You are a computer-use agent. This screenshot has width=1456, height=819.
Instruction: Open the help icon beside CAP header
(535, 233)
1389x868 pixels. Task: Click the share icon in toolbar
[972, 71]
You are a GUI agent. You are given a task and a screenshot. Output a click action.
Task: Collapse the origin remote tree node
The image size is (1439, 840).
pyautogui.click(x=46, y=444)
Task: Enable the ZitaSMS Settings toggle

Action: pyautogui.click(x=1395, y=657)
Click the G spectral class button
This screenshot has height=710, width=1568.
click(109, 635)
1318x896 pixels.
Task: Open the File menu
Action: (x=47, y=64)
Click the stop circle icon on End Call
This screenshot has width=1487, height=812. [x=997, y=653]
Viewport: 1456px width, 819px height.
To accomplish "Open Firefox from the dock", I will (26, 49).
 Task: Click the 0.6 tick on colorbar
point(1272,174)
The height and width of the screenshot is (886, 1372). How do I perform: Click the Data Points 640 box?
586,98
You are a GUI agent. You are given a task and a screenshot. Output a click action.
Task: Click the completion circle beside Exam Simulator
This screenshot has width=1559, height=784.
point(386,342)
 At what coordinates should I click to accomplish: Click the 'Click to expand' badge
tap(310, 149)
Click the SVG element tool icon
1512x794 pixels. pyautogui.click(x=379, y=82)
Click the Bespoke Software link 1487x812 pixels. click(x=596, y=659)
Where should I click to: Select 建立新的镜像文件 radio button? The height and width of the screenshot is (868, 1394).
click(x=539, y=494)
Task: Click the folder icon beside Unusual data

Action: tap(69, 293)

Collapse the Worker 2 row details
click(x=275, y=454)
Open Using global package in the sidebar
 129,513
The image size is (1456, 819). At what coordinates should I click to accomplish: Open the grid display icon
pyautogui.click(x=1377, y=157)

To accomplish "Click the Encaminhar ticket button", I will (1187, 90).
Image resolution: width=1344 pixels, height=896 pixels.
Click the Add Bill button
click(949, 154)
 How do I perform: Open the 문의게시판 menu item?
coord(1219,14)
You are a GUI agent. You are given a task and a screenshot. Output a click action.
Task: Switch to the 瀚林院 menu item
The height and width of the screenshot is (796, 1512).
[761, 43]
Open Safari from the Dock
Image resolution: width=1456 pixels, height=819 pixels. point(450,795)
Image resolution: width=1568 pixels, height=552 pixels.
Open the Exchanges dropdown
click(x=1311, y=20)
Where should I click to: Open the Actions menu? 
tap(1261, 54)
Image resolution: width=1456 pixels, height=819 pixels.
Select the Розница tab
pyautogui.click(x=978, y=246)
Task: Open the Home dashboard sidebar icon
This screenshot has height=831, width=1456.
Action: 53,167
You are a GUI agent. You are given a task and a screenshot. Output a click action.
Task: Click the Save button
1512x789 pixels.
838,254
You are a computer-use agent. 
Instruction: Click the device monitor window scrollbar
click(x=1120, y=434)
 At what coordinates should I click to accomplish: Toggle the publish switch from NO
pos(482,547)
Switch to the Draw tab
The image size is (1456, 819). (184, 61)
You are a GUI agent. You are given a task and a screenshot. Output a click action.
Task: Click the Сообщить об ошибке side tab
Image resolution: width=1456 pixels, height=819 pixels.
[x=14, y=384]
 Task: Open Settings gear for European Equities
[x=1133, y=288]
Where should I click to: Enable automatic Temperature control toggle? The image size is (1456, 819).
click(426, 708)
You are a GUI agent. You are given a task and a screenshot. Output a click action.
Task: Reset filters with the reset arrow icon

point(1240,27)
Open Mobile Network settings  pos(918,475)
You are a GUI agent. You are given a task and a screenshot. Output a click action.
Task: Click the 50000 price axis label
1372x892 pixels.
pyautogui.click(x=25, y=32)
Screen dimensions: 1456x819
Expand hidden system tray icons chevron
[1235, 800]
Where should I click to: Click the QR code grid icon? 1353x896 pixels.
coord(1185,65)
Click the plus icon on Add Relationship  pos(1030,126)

▶ [Exercise directions]: Tally the lines of the material that hold the word "will", and state only that tally.

▶ [Response area]: 2